The exercise calls for exact output of the lines between the one that contains "Task: Open the Danh Mục hamburger menu icon" and the end of the data, with both ends kept and pictures left out.

[Task inputs — start]

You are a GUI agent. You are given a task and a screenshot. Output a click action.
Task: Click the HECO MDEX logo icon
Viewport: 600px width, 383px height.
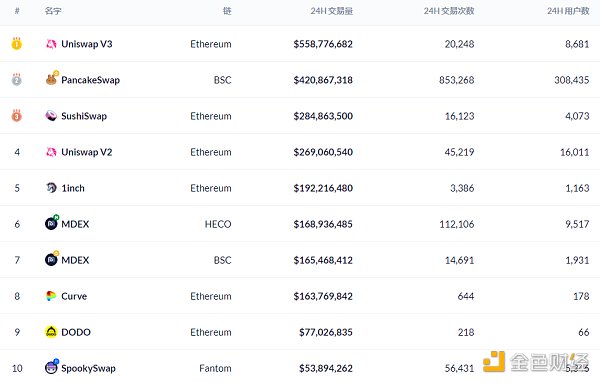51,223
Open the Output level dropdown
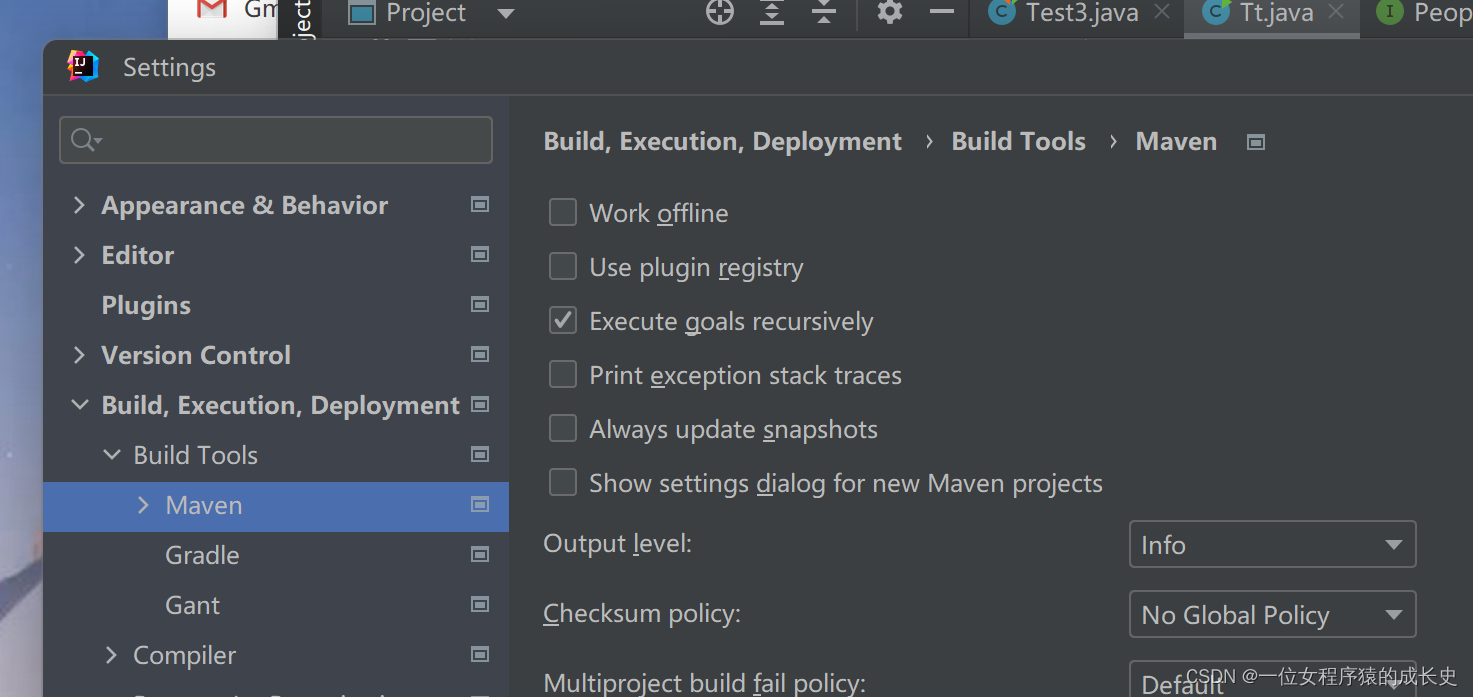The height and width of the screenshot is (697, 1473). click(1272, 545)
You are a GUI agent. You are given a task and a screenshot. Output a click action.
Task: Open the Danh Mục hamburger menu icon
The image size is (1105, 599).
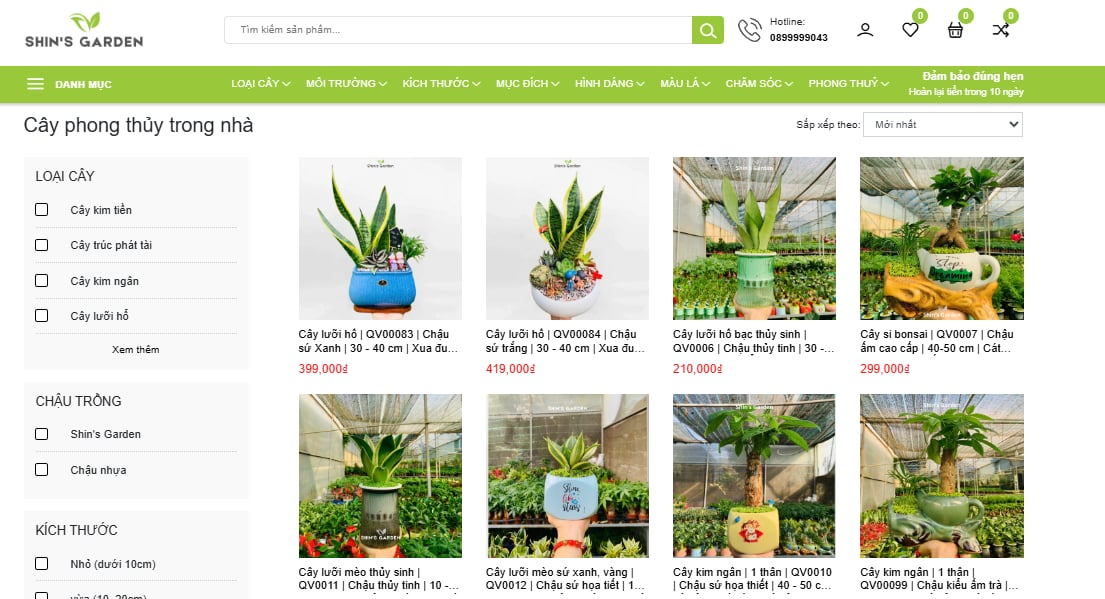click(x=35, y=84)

[Task inputs — finish]

■ **Problem solution**:
Task: Open the Danh Mục hamburger menu icon
The image size is (1105, 599).
click(x=35, y=84)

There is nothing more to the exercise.